As lições de necessidade e solidariedade aprendidas durante a pandemia devem informar a transição para uma sociedade justa, dentro dos limites ecológicos.
por Michael D Higgins
A perda global de vidas e as perturbações em nossas vidas diárias resultantes da pandemia de coronavírus não têm precedentes na memória viva. Aprendemos com a tragédia que temos uma vulnerabilidade compartilhada e globalizada, comum a toda a humanidade. Estamos aprendendo como precisamos urgentemente fazer mudanças para melhorar a resiliência em várias áreas essenciais: emprego, saúde, moradia. Fomos forçados a reconhecer nossa dependência de nossos trabalhadores da linha de frente do setor público e o papel mais amplo do Estado em mitigar essa crise e salvar vidas.

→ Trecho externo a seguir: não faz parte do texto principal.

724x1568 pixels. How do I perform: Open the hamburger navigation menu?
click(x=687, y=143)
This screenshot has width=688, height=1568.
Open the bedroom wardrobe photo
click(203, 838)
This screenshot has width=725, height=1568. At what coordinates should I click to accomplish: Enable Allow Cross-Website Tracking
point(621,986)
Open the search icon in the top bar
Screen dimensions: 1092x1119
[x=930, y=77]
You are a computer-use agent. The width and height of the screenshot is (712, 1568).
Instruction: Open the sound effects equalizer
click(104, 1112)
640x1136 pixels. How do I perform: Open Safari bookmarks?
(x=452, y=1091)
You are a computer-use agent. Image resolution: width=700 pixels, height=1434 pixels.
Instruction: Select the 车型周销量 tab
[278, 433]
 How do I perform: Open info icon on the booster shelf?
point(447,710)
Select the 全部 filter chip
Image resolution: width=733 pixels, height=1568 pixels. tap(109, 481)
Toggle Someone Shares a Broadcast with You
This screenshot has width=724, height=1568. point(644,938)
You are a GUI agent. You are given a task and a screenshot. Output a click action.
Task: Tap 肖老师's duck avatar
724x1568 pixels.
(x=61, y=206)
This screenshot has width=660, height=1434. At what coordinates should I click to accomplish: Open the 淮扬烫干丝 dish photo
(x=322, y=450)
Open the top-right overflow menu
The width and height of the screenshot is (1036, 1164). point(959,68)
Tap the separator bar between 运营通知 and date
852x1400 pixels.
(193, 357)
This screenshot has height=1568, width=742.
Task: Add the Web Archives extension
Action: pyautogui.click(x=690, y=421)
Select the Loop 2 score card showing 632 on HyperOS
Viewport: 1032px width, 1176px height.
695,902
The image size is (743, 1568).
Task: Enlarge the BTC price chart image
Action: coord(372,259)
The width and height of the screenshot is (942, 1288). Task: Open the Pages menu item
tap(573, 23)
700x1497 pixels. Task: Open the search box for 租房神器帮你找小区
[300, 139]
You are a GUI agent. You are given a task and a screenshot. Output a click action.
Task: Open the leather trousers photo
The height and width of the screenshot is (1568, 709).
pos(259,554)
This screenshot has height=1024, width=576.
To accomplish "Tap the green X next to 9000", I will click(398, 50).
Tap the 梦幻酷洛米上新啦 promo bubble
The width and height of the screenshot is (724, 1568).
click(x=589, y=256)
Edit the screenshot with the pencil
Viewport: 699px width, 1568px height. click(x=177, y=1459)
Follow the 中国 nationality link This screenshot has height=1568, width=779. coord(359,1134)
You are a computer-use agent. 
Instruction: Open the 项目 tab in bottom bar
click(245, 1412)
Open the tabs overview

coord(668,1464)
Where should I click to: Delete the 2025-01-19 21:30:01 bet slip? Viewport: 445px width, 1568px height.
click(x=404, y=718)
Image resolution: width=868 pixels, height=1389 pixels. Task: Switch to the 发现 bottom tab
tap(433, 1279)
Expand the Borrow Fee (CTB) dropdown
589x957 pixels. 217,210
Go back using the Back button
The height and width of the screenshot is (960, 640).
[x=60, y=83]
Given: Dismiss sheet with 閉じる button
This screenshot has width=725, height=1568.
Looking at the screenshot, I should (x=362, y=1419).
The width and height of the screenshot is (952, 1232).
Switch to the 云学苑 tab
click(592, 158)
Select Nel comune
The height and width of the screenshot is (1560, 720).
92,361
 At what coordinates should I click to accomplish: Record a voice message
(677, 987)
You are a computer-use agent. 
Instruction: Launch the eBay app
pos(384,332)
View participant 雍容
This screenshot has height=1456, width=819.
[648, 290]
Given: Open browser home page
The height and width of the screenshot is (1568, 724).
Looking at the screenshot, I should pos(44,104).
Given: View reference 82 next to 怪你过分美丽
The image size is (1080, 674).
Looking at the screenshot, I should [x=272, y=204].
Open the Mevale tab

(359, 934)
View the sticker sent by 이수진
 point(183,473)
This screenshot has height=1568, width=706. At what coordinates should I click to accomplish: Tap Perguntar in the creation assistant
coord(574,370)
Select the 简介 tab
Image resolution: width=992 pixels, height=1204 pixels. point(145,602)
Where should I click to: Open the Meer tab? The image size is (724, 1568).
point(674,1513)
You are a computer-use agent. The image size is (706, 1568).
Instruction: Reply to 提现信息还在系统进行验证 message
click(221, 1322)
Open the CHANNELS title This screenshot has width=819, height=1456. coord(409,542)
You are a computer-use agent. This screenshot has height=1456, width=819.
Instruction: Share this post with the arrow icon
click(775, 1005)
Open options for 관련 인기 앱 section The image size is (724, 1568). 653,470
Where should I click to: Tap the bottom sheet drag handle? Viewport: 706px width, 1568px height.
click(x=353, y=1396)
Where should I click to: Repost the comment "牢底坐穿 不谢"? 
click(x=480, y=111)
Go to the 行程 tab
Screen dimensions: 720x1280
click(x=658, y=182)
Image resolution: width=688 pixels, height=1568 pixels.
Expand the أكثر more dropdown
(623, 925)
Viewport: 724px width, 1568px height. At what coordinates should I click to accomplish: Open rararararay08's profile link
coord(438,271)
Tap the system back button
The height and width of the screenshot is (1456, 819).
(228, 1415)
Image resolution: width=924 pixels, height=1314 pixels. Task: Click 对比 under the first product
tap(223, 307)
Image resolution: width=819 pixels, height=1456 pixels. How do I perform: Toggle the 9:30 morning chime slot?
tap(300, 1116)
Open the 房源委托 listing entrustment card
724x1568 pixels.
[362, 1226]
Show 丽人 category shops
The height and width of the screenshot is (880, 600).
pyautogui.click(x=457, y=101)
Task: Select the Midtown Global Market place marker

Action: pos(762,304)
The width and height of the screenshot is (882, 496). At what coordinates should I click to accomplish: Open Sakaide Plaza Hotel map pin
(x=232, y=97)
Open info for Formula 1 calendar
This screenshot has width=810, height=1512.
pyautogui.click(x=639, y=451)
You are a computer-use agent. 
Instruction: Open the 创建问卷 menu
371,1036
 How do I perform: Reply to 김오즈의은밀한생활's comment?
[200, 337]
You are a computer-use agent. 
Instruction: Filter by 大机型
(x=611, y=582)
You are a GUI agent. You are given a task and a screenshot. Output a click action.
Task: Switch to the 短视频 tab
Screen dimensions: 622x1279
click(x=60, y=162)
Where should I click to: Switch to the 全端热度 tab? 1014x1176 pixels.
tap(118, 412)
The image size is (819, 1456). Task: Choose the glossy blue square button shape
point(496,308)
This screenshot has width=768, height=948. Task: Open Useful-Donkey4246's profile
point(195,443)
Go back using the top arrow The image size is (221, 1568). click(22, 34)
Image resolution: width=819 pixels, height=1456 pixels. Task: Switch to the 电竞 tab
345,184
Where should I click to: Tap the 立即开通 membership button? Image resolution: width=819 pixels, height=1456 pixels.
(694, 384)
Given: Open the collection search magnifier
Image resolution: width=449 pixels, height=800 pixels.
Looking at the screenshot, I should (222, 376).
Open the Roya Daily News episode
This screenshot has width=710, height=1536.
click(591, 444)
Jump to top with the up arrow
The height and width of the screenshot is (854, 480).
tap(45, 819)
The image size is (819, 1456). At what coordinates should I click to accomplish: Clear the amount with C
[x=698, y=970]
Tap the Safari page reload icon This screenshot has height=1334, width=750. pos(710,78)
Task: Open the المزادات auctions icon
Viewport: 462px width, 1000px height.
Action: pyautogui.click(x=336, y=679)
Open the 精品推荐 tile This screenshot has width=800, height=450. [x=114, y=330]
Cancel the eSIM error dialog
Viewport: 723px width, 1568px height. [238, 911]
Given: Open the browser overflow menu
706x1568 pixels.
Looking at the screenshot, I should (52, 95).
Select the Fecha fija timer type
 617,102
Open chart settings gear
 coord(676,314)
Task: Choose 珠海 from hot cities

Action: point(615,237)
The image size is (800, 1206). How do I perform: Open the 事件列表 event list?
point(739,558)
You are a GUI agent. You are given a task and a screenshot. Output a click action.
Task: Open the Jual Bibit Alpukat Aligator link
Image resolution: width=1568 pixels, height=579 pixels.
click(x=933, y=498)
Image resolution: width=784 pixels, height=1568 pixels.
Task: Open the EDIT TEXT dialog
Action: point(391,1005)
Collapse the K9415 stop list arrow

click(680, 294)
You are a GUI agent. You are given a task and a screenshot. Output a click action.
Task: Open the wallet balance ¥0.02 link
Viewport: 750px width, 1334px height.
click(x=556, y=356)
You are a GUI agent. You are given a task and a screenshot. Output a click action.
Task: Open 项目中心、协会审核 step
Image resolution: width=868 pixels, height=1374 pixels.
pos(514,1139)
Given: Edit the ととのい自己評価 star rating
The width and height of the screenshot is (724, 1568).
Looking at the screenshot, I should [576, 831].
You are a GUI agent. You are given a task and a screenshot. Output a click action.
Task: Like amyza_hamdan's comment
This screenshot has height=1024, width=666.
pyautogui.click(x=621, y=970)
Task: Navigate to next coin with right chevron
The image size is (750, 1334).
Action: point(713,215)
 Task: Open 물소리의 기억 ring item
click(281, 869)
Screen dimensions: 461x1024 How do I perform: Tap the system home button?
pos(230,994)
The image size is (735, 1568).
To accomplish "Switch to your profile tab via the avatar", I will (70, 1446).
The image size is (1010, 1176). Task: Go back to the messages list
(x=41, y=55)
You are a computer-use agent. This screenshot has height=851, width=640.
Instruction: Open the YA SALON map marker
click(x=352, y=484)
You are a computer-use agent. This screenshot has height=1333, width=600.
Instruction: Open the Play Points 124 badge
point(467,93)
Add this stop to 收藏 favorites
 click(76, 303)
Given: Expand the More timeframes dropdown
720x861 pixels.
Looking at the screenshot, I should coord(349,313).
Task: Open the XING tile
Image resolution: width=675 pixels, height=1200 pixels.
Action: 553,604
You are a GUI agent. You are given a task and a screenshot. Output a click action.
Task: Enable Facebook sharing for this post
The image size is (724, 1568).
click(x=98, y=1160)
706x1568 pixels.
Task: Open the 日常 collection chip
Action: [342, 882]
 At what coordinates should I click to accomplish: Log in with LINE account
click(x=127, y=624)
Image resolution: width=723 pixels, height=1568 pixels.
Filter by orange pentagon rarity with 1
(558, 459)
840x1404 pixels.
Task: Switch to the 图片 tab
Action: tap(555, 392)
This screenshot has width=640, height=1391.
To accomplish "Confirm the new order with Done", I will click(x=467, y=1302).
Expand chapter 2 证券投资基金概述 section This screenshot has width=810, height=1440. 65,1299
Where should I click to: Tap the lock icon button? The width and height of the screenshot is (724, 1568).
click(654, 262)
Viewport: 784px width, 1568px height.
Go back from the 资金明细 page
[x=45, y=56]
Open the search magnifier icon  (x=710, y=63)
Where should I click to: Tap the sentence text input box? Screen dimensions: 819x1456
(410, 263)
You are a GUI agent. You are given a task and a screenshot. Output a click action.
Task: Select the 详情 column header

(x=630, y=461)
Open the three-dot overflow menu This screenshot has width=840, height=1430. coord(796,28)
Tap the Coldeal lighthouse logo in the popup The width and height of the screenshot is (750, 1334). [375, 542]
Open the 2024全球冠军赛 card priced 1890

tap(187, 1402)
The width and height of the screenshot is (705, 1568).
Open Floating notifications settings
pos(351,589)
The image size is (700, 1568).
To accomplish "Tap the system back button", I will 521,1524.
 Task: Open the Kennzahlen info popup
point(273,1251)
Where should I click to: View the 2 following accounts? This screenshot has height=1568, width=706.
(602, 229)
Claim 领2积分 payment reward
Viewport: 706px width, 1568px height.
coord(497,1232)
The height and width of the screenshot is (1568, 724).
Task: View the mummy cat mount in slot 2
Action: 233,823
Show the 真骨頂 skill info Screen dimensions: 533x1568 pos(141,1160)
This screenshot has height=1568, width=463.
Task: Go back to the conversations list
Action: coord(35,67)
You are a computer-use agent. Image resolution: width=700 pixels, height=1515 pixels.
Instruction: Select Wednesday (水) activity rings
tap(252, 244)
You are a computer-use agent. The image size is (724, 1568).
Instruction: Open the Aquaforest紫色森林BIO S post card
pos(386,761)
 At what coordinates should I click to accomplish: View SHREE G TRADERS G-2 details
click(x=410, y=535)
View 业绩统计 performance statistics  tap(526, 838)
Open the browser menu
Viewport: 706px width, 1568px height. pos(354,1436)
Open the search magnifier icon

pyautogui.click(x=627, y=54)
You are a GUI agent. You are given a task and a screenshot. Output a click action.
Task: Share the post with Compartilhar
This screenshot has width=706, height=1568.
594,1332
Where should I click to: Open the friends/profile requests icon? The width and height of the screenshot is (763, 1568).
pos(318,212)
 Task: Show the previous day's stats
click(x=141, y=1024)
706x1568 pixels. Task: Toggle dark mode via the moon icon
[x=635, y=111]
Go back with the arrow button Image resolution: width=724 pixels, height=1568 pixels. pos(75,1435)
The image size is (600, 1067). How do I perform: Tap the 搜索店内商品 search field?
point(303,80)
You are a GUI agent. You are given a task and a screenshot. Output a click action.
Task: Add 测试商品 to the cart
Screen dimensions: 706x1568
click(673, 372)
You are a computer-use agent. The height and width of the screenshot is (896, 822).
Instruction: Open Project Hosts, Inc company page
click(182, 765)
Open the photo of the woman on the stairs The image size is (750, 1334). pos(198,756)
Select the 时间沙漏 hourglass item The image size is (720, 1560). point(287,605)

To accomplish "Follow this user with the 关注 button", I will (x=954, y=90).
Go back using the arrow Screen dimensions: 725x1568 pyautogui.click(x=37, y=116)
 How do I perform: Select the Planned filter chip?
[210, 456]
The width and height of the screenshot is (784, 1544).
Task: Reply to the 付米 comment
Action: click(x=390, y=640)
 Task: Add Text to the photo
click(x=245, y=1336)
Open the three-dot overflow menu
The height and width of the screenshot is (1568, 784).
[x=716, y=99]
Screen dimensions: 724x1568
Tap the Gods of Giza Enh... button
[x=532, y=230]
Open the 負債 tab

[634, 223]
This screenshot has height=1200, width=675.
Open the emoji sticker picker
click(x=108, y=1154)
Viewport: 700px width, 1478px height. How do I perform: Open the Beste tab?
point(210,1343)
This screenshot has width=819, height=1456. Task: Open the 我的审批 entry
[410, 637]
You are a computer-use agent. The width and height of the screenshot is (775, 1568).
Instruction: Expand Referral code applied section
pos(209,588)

O coronavírus ampliou a escala de nossas crises sociais existentes e provou, se alguma prova foi necessária, como o governo pode agir decisivamente quando a vontade existe. Mostrou-nos quantos são apenas um pagamento de salário longe do empobrecimento, como aqueles que trabalham por conta própria ou trabalhadores na economia 'show' carecem de segurança e direitos básicos de emprego, como inquilinos privados em mercados habitacionais não regulamentados estão à mercê de seus proprietários, quantos 'trabalhadores-chave' designados são terrivelmente subvalorizados e mal pagos. Desviar o olhar para essas verdades sombrias não é mais uma opção.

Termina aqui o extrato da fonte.